**Tasks to complete:**
1 – In the commentary on Ken Starr's selection as Baylor's president, rewrite the passage starting with "There are those" and going on through "policy requiring such.", replacing "verbal barrage" with "steady stream".
2 – Answer these questions using the commentary on Ken Starr's selection as Baylor's president:
(a) At which university is Starr dean of the law school?
(b) Which church does Robert Jeffress pastor?
(c) Which Church of Christ publication carried the news of Starr's appointment online?
---- Quoted passage
It appears that Baylor University, in selecting Ken Starr as its next president, has taken a step that seems intended to please as few people as possible. Starr, the Dean of the law school at Pepperdine University in California, and former Whitewater prosecutor during the Clinton administration, comes from a Church of Christ background, and announcement of his selection has been greeted with verbal cannon shots of a war of words from both that constituency and from moderate Baptists who are irate that Starr is a conservative Christian, political conservative, and has neither a Baylor nor a moderate to liberal Baptist background.
One of the few favorable remarks I’ve read about Starr’s selection came from Robert Jeffress, pastor of the conservative First Baptist Church of Dallas, who remarked that he’d rather see a conservative from the Church of Christ serve as Baylor’s next president than a “nominal” Baptist. There is plenty of irony in the fact that at least one of those who views Starr’s selection favorably comes from the more conservative side of the Baptist perspective.
There are those in the Campbellite denomination, also known as the “churches of Christ,” who have taken the opportunity to fire off a verbal barrage of criticism based on the fact that Starr has declared he will join a Baptist church in Waco, in apparent compliance with a university policy requiring such.
“If you are of the opinion that what one believes about baptism and the Church is inconsequential, then Starr’s ambivalent attitude toward both will not be a big deal. On the other hand, if you believe baptism matters, Starr’s position becomes disappointing to say the least. But there it is. The best thing the rest of us can do is continue preaching and teaching and trying to reach the lost and not be side-tracked. The real question will be whether the Baptists will accept Starr without him being re-baptized. If they do, they will have likewise compromised their own doctrinal position,” says one commentor in the Christian Chronicle, a Church of Christ publication that carried the news of Starr’s appointment in an on-line version.
Another, judging Baptists to be “unbelievers”, writes, “It is indeed sad news to hear bro. Starr is choosing to “join” a Baptist church. One can be added only to the Lord’s church and no other. (Acts 2:47) Please, bro. Starr, reconsider the inspired words of Paul of “becoming unequally yoked with un-believers.” (II Corinthians 5:20 – 6:16 in context) No one has been, or ever will be, saved by the so-called “sinner’s prayer.”
“How tragic and sad that Mr. Starr will “join” a Baptist church for this job,” says another commentor. “I can’t imagine a job worth leaving The Church.”
Considering the sources of those comments, they are not terribly surprising. I was exposed to the narrow view of the Campbellites regarding baptismal regeneration when I was in school, during a Vacation Bible School I attended at the local Church of Christ in my home town. I was told that I was not saved because I was not a member of a church that called itself the Church of Christ, and because the church I attended did not believe that the act of water baptism was essential to the salvation experience. At the time, it bothered me, as does the arrogance of some members of that group related to their views, but I have since learned that the original languages and a contextual interpretation of the scripture doesn’t support either of those contentions, and that there are many within the churches of Christ today who do not accept either the exclusivity of their church membership or baptismal regeneration. In all fairness, some of the comments in the Christian Chronicle also reflect that view.
--------
---- Excerpted data
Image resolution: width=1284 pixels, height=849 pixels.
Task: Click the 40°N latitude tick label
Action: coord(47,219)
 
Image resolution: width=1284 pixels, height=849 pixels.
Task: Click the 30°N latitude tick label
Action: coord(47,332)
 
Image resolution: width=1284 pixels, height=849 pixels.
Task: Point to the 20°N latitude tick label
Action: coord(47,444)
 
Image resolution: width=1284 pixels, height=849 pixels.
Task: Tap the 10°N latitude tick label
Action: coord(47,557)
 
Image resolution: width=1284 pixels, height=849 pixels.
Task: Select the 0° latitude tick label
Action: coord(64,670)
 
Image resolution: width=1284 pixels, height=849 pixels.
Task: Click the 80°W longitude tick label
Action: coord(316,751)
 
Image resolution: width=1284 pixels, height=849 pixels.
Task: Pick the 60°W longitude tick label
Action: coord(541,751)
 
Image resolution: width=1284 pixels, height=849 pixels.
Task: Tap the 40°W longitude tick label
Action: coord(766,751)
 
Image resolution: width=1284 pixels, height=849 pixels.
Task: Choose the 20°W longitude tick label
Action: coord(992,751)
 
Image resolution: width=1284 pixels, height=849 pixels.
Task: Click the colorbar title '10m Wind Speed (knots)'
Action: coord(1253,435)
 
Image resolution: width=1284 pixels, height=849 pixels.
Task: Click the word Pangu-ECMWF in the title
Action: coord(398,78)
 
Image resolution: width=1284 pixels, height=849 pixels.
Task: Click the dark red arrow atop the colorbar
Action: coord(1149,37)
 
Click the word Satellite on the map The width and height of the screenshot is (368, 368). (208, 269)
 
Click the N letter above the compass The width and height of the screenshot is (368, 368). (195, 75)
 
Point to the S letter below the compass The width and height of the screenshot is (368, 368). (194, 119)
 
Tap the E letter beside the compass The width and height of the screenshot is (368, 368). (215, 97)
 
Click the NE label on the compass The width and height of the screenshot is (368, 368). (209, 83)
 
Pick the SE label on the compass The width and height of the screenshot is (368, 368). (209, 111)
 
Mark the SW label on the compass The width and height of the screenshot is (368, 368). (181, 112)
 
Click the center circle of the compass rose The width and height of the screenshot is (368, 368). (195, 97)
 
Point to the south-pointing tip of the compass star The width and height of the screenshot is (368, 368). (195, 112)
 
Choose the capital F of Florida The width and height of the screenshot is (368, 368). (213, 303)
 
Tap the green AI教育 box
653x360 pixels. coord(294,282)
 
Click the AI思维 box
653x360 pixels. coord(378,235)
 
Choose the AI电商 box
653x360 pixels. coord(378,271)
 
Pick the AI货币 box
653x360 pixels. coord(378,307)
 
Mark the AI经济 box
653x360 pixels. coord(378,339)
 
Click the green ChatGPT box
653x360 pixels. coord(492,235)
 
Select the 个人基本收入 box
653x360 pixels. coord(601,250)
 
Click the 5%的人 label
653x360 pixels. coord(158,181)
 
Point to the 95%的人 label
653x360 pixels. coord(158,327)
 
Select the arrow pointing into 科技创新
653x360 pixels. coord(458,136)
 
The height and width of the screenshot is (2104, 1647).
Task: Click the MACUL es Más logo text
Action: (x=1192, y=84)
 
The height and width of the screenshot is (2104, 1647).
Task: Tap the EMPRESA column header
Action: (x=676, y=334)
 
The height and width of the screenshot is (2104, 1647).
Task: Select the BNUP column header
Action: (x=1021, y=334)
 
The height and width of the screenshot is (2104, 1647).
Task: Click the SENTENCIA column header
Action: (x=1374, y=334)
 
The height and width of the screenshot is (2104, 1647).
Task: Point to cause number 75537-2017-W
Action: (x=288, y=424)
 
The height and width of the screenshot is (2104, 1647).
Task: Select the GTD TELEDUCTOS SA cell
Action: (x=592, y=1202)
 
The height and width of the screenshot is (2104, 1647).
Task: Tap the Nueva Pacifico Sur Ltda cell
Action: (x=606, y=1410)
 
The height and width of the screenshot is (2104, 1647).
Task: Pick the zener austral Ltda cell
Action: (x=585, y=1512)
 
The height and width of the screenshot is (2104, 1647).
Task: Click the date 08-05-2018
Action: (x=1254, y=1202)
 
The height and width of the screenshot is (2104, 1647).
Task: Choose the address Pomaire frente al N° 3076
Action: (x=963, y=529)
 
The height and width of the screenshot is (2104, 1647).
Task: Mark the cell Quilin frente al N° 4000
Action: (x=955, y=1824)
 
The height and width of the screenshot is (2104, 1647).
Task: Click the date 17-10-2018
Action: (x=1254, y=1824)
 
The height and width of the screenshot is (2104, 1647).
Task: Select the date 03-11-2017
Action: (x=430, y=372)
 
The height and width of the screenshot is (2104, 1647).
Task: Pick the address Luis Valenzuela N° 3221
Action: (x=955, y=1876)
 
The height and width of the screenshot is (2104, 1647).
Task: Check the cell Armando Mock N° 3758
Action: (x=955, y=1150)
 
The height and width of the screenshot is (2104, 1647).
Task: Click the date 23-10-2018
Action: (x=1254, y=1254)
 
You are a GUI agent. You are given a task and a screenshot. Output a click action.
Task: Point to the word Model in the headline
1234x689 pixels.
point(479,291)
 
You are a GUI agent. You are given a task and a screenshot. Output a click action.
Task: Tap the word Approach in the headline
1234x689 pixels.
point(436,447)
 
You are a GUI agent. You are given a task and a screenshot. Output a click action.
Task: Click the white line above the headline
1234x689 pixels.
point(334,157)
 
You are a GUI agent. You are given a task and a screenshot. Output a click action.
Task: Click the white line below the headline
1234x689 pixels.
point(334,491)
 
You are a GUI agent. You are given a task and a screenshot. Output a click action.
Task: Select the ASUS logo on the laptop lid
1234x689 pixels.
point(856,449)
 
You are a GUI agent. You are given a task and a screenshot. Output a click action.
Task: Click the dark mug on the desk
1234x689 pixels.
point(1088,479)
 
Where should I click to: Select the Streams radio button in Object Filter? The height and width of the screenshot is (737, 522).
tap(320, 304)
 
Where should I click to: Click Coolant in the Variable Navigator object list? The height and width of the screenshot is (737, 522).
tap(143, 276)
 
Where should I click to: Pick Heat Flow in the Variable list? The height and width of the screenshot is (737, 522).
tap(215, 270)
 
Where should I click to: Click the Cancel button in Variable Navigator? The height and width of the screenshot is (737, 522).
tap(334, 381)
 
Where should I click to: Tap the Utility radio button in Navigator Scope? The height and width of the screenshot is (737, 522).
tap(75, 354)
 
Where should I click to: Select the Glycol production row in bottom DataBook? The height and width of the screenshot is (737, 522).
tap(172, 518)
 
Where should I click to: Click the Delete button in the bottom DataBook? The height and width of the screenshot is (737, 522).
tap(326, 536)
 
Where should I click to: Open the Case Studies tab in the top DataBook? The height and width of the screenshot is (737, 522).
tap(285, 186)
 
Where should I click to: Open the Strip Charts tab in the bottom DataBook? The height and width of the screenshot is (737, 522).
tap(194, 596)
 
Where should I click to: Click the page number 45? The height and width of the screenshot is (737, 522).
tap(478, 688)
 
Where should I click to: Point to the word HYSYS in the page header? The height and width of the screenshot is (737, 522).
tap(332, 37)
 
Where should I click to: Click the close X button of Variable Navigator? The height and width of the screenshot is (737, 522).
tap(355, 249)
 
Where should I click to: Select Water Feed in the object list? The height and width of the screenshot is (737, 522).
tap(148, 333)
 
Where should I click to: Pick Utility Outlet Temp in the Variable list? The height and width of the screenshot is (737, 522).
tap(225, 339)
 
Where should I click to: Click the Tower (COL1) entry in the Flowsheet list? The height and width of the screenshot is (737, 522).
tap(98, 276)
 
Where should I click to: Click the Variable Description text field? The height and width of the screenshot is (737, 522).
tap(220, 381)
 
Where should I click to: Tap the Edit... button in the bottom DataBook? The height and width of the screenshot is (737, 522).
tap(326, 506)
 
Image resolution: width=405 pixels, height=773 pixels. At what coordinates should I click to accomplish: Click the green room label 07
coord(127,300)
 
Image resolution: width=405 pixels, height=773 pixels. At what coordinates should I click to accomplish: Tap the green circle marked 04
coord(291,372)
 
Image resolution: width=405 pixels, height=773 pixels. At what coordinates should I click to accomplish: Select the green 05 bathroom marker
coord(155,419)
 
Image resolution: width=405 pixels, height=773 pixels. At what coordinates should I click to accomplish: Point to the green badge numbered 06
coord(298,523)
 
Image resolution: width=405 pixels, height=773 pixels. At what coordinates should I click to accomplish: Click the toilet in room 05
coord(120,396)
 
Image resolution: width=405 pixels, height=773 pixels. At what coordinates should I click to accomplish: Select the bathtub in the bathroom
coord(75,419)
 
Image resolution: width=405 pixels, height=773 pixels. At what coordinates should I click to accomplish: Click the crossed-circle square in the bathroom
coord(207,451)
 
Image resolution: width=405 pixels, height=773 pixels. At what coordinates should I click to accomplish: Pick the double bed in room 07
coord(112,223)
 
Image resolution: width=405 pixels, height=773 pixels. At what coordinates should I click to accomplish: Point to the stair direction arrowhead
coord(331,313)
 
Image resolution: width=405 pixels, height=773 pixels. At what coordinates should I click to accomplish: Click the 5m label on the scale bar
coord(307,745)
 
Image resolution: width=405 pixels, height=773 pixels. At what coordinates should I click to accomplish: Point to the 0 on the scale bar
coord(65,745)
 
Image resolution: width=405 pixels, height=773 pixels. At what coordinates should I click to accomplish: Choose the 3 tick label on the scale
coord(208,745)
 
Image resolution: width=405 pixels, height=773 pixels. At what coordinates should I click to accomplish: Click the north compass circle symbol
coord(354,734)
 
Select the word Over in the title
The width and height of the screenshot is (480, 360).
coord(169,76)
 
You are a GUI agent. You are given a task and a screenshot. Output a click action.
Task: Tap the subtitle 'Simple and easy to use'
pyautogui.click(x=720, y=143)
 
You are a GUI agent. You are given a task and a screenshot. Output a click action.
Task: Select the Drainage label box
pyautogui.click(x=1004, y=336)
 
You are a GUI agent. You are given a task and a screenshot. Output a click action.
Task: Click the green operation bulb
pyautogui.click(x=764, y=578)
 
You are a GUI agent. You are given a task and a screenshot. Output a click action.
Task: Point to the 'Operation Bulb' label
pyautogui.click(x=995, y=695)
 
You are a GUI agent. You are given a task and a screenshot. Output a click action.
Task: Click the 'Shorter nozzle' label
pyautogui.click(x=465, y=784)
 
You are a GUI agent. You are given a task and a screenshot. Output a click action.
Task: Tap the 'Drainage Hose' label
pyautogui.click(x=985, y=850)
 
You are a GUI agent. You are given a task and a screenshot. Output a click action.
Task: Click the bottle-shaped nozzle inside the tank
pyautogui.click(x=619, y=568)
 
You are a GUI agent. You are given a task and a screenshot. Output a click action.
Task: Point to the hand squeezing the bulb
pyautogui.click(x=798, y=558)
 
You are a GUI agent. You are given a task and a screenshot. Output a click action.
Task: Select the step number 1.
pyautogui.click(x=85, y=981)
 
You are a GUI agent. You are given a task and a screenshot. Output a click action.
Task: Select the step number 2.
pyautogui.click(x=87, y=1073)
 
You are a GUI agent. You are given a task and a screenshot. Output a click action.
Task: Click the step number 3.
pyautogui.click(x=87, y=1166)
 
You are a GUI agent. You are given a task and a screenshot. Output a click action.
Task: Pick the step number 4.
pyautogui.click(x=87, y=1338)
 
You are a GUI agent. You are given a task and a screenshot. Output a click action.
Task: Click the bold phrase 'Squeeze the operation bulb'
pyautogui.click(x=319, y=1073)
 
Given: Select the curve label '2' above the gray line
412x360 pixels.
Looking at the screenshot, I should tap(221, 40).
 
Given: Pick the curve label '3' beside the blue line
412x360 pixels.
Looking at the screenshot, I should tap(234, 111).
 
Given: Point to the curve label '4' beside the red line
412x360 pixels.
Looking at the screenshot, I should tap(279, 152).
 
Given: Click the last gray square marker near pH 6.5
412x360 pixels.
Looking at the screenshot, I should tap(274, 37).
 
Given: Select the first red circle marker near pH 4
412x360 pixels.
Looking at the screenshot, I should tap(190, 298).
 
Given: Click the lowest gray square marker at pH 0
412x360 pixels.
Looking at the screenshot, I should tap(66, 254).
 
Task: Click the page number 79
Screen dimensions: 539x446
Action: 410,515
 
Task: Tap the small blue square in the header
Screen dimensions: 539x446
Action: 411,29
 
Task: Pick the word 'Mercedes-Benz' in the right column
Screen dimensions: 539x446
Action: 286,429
--------
**In response:**
1 –
There are those in the Campbellite denomination, also known as the “churches of Christ,” who have taken the opportunity to fire off a steady stream of criticism based on the fact that Starr has declared he will join a Baptist church in Waco, in apparent compliance with a university policy requiring such.

2 –
(a) Pepperdine University in California
(b) The First Baptist Church of Dallas
(c) The Christian Chronicle